It is a truth universally acknowledged, at least among American political analysts, that the struggle against violent Islamist extremism is back in play as an organizing principle in international affairs. The Obama administration may have hoped to wind down the “war on terror,” but it is now engaged in open-ended if limited military operations in Syria and Iraq against the so-called Islamic State (IS). This conflict will shape Washington’s relations with regional powers including Israel, Iran and Saudi Arabia, although it is still unclear that the U.S. can balance their competing interests.
But this new phase in the fight against Islamist extremism extends well beyond the Middle East. French troops continue to battle al-Qaida affiliates in northern Mali, while the political masters in Paris fret about the strength of Islamist groups in southern Libya. It is conceivable that French aircraft could soon be striking Libyan targets again to reduce this threat. Meanwhile, there is mounting international support for Nigeria’s campaign against Boko Haram, which paints itself as the IS of West Africa, despite concerns that the Nigerian army’s brutal and often ineffectual tactics are fostering an “interminable insurgency.”

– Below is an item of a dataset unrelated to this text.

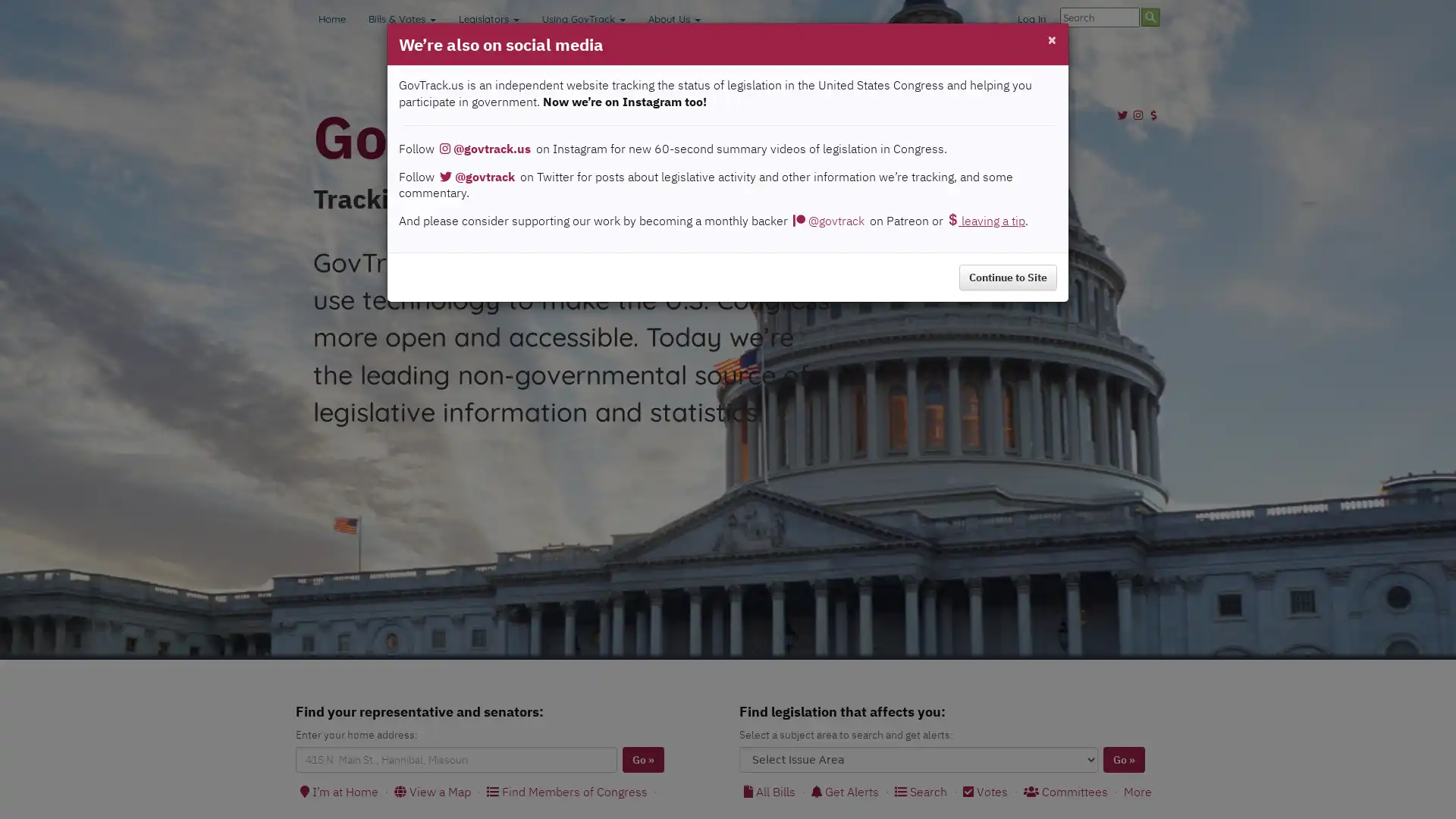  I want to click on Search, so click(1150, 17).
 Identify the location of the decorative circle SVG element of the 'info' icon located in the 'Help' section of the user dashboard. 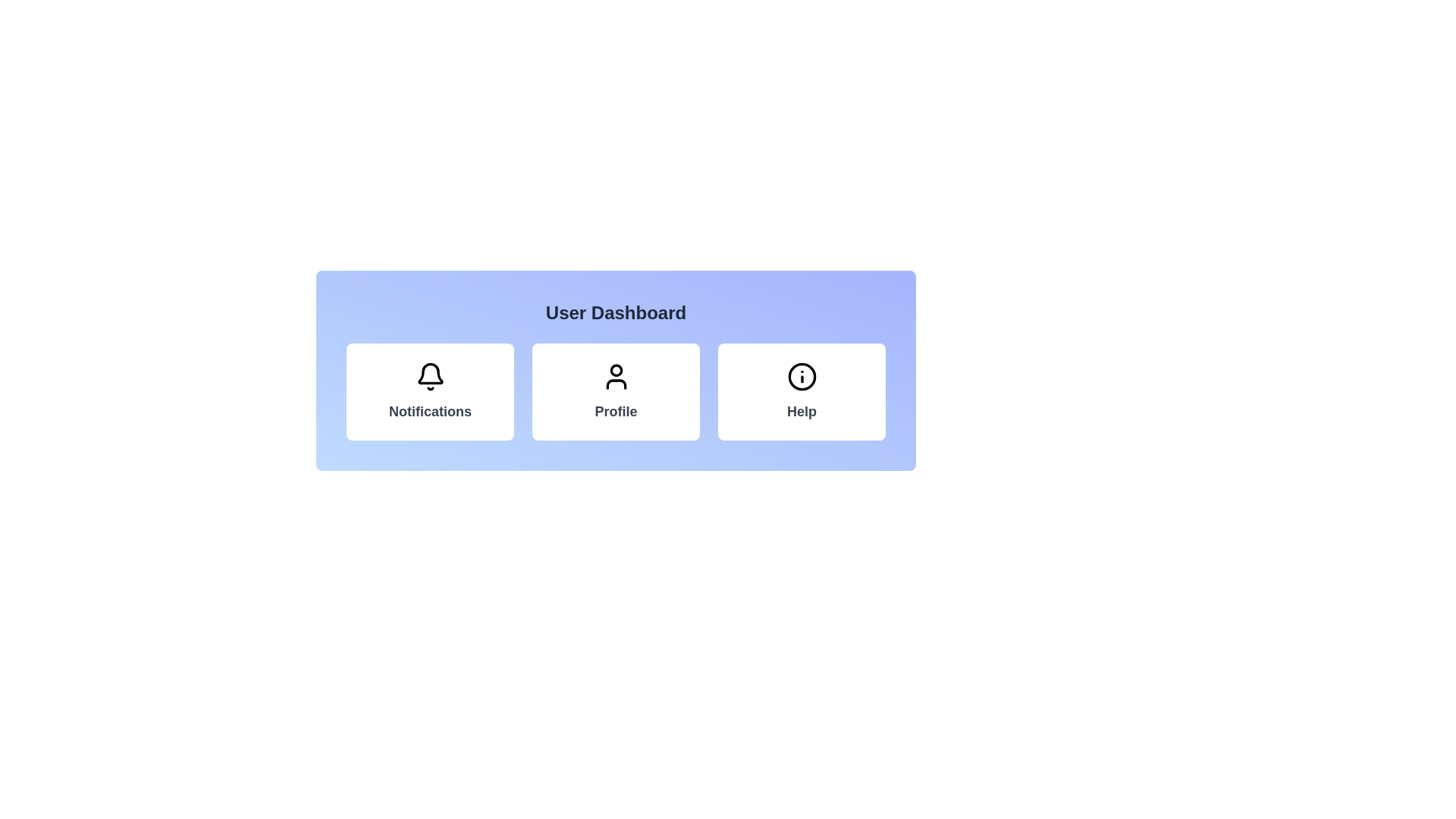
(801, 376).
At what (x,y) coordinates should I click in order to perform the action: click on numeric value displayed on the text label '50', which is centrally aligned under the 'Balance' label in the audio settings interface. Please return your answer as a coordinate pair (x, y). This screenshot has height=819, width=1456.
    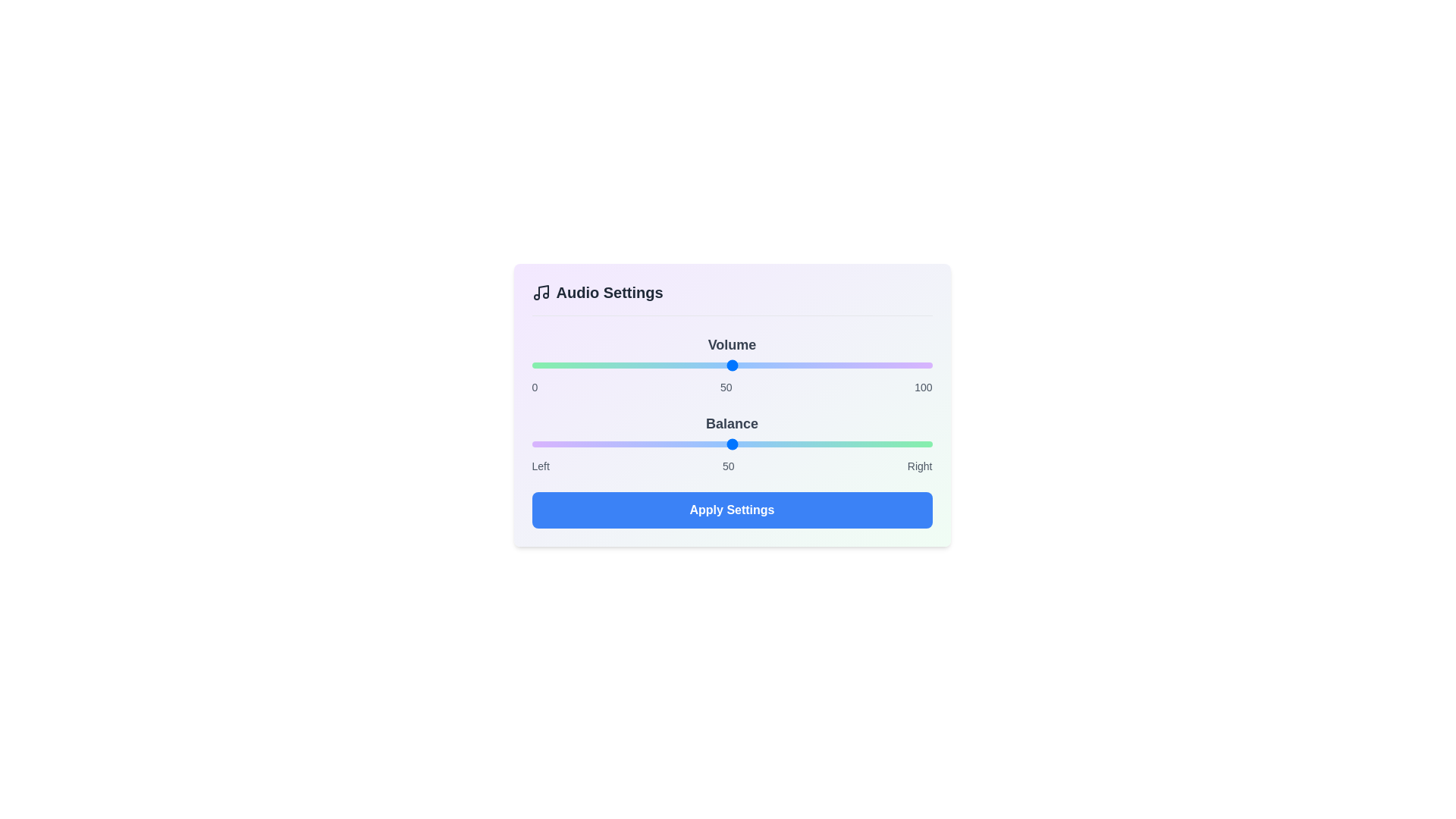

As all too often, the United Nations finds itself marooned and confounded by such treacherous political currents. The organization’s peacekeepers and civilian representatives are scattered along the front lines of the battle against Islamist forces from Mali to southern Lebanon. Their political credibility, and that of the U.N. as a whole, could suffer collateral damage in this new phase of conflict with violent Islamists.